If the broken ends of the bone aren’t aligned properly, there can be gaps between the pieces of bone or fragments might overlap. Your doctor will need to manipulate the pieces back into position, a procedure known as a reduction. Depending on the amount of pain and swelling you have, you might need a local or general anesthetic before this procedure.
Whatever your treatment, it’s important to move your fingers regularly while the fracture is healing to keep them from stiffening. Ask your doctor about the best ways to move them. If you smoke, quit. Smoking can delay or prevent bone healing.
Restricting the movement of a broken bone in your wrist is critical to proper healing. To do this, you’ll likely need a splint or a cast. You’ll be advised to keep your hand above heart level as much as possible to reduce swelling and pain.
To reduce pain, your doctor might recommend an over-the-counter pain reliever. If your pain is severe, you might need opioid medication, such as codeine.
NSAIDs can help with pain but might also hamper bone healing, especially if used long-term.
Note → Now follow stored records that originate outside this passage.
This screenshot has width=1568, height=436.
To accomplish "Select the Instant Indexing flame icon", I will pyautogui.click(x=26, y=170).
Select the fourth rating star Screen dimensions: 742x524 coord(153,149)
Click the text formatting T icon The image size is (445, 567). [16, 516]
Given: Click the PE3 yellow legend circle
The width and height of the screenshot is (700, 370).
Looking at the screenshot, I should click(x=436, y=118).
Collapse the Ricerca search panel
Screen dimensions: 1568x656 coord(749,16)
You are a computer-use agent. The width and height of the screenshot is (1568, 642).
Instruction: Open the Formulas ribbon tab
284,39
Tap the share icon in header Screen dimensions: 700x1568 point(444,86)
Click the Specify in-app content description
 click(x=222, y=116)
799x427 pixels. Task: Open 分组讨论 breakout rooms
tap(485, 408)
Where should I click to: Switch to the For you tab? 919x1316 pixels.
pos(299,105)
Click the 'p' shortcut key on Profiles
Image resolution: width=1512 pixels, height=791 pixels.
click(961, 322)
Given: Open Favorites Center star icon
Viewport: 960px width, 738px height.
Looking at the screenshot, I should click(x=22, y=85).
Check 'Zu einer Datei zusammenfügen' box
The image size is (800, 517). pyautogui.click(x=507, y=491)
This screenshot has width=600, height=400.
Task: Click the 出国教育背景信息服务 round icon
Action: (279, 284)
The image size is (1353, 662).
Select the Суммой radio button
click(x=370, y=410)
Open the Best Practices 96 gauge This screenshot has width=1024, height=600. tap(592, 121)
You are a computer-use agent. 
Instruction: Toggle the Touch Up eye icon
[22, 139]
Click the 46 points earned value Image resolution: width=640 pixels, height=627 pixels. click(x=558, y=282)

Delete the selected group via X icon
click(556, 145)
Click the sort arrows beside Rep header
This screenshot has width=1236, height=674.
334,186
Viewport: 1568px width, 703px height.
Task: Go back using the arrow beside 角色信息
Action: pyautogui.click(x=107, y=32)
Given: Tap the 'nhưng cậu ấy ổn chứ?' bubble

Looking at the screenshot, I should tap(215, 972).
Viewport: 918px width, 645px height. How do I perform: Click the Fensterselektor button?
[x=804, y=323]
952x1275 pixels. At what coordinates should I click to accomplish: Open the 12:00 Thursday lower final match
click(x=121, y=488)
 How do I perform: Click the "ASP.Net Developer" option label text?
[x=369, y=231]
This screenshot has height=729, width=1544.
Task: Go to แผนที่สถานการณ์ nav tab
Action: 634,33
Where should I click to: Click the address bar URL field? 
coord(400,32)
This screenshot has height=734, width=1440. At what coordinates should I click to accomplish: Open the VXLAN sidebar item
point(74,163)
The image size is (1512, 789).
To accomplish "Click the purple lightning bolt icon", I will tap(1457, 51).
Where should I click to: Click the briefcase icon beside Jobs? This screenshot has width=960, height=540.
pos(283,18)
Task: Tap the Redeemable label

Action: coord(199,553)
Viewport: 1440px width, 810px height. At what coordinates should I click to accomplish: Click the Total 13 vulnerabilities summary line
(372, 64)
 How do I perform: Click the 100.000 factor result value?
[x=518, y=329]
Ask your doctor if you can take them for pain relief.
If you have an open fracture, in which you have a wound or break in the skin near the wound site, you’ll likely be given an antibiotic to prevent infection that could reach the bone.
After your cast or splint is removed, you’ll likely need rehabilitation exercises or physical therapy to reduce stiffness and restore movement in your wrist. Rehabilitation can help, but it can take several months or longer for complete healing.
Surgical and other procedures
External fixation of the wrist
You might need surgery to implant pins, plates, rods or screws to hold your bones in place while they heal. A bone graft might be used to help to heal. These options might be necessary if you have:
- An open fracture
- A fracture in which the bone pieces move before they heal
- Loose bone fragments that could enter a joint
- Damage to the surrounding ligaments, nerves or blood vessels
- Fractures that extend into a joint
Even after reduction and immobilization with a cast or splint, your bones can shift. So your doctor likely will monitor your progress with X-rays. If your bones move, you might then need surgery.
In some cases, the surgeon will immobilize your fracture by using an external fixation device. This consists of a metal frame with two or more pins that go through your skin and into the bone on both sides of the fracture.